James Edward Stuart, the Old Pretender



On 4th February 1716 James Francis Edward Stuart abandoned his attempt to seize the crowns of England, Scotland and Ireland from the Hanoverian King George I. He is less well-known than his son (“Bonnie Prince Charlie”) although history knows them as the Old Pretender and Young Pretender, respectively.

The Two Pretenders

The 1716 event was the second abortive mission by James Francis Edward Stuart to restore the Stuart line, but it would be another thirty years or so before his son, Charles Edward Stuart, would try again (and also fail) on his behalf.

“Bonnie Prince Charlie” is better known than his father, partly because he posed a much greater threat to the Hanoverian establishment but also because of the stories that have grown up around the “Young Chevalier” and songs such as the “Skye Boat Song” that tell of his adventures. By contrast, the story of the Old Pretender is not often told. One very good reason for this is that there is not much to tell!

The Stuart succession

James Edward Stuart was only six months old when his father, King James II, was forced into exile in France during the “Glorious Revolution” of 1688. The throne was offered by Parliament to James’s daughter Mary and her husband William of Orange, although the rules of succession should have preferred James Edward, as he was his father’s only male heir.

▸ The data:

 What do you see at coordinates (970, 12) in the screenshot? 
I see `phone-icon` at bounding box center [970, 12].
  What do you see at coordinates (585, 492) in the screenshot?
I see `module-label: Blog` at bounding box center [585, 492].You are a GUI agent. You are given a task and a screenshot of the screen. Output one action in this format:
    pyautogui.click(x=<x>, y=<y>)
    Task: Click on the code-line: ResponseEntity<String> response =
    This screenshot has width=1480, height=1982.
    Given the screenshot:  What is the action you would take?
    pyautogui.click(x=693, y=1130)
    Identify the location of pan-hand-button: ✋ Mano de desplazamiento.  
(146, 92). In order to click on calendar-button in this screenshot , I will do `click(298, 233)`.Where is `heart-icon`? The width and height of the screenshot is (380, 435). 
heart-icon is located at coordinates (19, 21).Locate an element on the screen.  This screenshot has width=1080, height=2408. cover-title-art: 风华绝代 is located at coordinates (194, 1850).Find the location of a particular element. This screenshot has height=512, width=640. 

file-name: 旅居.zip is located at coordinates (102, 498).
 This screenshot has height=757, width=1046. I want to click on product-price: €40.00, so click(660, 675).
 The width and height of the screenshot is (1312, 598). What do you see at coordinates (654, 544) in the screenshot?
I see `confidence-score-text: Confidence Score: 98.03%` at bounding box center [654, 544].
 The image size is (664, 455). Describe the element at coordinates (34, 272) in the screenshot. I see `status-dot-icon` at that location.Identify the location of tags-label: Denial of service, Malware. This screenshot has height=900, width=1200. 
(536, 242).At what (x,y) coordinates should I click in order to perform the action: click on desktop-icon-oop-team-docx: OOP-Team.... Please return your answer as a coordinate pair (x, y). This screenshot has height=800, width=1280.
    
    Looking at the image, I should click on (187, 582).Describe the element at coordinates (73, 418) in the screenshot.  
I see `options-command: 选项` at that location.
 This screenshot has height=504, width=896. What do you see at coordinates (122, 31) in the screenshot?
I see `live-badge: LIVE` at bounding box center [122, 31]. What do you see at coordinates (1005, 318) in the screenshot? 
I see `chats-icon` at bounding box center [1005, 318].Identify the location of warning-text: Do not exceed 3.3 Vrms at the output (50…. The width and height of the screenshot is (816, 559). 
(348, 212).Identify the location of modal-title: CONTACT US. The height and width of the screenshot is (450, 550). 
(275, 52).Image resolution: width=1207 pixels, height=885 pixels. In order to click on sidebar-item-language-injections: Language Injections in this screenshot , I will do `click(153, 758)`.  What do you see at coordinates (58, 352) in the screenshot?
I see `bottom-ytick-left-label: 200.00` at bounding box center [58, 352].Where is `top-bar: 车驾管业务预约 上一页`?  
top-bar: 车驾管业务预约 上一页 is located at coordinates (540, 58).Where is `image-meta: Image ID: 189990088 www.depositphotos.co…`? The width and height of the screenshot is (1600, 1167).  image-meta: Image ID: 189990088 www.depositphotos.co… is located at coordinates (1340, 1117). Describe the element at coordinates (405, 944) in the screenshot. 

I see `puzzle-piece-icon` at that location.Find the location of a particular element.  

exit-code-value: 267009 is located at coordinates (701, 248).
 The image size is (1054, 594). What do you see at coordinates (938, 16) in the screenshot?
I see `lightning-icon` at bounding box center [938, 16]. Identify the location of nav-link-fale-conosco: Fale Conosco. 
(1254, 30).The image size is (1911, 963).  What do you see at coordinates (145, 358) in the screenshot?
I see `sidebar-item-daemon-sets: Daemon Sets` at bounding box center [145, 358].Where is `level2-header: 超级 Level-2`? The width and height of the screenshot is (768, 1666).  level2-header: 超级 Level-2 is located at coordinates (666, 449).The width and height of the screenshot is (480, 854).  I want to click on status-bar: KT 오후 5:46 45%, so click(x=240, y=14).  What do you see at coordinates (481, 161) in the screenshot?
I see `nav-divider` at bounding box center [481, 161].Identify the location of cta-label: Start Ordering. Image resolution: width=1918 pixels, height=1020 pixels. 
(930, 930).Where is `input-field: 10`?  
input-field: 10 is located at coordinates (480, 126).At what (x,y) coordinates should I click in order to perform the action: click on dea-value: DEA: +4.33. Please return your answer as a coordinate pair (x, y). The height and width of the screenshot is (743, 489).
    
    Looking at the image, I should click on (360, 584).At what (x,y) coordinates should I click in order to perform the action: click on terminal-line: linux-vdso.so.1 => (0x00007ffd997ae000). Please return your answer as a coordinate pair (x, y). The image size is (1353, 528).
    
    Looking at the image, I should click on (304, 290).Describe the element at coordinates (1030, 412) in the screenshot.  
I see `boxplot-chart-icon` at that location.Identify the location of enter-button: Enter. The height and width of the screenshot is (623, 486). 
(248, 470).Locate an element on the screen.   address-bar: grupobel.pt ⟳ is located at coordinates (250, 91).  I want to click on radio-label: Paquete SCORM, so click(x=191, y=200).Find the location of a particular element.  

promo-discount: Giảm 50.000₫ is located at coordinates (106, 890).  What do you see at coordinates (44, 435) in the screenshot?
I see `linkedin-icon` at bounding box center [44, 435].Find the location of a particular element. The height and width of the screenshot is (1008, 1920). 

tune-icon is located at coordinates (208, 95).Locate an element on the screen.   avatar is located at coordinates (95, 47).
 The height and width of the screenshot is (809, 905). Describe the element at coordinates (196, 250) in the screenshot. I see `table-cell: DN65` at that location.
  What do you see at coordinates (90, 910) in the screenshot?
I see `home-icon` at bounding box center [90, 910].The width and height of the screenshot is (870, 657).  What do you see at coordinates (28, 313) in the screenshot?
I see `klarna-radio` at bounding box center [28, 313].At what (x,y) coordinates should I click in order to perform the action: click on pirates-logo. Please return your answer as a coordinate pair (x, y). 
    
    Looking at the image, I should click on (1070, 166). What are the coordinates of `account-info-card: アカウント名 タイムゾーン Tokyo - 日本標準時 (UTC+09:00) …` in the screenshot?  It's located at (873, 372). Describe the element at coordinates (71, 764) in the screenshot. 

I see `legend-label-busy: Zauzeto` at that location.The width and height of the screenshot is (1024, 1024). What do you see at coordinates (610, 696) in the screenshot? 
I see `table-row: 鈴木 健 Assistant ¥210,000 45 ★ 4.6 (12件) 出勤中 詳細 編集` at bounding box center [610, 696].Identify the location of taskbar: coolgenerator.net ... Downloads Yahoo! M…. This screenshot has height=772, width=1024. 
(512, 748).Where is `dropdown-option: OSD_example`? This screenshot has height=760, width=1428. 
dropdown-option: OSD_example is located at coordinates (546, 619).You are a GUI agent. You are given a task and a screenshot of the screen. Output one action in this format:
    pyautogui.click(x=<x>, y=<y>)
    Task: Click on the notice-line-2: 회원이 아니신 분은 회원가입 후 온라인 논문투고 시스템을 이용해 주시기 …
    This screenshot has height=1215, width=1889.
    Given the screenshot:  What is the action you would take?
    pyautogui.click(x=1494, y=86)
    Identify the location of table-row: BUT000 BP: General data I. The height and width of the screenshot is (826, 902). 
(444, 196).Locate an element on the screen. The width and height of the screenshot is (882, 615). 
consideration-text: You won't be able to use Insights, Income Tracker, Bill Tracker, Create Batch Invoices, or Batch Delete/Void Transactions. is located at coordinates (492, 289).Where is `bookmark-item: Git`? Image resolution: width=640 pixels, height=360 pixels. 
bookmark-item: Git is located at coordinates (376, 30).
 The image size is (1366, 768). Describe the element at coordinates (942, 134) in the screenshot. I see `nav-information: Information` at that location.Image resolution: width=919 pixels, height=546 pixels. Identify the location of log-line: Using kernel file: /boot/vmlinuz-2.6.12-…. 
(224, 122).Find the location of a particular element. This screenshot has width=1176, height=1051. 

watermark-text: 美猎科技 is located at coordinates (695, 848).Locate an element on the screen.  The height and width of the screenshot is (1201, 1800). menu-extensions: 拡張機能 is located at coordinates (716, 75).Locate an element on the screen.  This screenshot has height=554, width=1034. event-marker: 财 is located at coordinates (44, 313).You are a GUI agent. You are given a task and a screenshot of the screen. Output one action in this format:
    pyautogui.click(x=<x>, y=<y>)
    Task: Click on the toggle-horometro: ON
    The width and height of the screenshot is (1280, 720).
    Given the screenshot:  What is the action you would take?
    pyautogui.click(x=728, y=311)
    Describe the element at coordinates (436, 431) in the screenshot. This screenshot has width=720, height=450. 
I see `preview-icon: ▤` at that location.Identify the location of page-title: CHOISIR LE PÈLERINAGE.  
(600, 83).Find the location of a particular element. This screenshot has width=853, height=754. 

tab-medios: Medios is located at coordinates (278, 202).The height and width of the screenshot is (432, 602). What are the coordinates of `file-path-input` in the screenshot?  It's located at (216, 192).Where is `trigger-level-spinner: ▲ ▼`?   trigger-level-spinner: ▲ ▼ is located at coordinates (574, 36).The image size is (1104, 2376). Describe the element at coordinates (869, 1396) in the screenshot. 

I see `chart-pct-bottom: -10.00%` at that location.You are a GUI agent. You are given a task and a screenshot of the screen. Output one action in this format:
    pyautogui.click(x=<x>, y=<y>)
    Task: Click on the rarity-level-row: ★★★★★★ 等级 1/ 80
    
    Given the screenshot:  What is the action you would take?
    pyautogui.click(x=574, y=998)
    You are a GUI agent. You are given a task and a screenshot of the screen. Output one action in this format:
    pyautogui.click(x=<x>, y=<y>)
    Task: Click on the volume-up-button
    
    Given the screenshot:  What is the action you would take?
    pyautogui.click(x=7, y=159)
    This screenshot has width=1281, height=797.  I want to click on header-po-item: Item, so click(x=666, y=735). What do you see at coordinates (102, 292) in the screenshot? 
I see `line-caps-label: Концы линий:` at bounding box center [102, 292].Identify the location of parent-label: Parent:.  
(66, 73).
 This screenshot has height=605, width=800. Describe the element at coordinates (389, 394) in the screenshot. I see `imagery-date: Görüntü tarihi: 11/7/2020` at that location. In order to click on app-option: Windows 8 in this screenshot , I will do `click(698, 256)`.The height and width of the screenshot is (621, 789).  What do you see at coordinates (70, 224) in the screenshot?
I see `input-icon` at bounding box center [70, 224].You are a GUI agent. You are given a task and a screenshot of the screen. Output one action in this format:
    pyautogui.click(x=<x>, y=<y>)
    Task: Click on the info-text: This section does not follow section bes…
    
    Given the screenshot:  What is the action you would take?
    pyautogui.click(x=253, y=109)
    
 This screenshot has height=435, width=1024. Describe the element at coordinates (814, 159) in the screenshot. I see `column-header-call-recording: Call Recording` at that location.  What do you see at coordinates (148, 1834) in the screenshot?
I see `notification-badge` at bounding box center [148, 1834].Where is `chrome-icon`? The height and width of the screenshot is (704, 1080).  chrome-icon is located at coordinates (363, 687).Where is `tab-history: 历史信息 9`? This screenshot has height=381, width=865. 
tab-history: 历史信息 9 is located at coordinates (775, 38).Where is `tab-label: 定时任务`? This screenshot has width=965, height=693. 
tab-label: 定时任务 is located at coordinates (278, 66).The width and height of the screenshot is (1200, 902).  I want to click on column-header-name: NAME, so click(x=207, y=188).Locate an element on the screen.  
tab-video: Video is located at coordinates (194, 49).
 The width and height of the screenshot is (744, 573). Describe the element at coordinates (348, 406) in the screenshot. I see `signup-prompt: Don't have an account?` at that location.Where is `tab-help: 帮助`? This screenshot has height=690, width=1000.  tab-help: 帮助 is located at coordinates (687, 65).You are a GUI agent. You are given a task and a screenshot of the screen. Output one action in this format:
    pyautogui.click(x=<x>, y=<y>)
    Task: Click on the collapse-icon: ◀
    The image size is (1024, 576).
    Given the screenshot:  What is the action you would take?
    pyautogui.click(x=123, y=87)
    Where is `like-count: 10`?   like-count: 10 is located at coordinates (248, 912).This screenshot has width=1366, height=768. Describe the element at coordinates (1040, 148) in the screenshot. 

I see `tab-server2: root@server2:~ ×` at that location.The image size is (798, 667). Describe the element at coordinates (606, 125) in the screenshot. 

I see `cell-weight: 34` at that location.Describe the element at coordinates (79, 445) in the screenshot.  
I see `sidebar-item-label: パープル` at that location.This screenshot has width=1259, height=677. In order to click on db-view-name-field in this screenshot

▸ Questions on the material:
1. In the piece on the Old Pretender, write out the passage that begins at the words "The Stuart succession" and stops after "only male heir.", swapping "Parliament" for "the Convention".
2. According to the piece on the Old Pretender, why is "Bonnie Prince Charlie" better known than his father? Answer in one to three sentences.

▸ Results of the exercise:
1.
The Stuart succession

James Edward Stuart was only six months old when his father, King James II, was forced into exile in France during the “Glorious Revolution” of 1688. The throne was offered by the Convention to James’s daughter Mary and her husband William of Orange, although the rules of succession should have preferred James Edward, as he was his father’s only male heir.

2. He posed a much greater threat to the Hanoverian establishment. Stories have also grown up around the "Young Chevalier," and songs such as the "Skye Boat Song" tell of his adventures. The Old Pretender's story, by contrast, is rarely told, largely because there is not much to tell.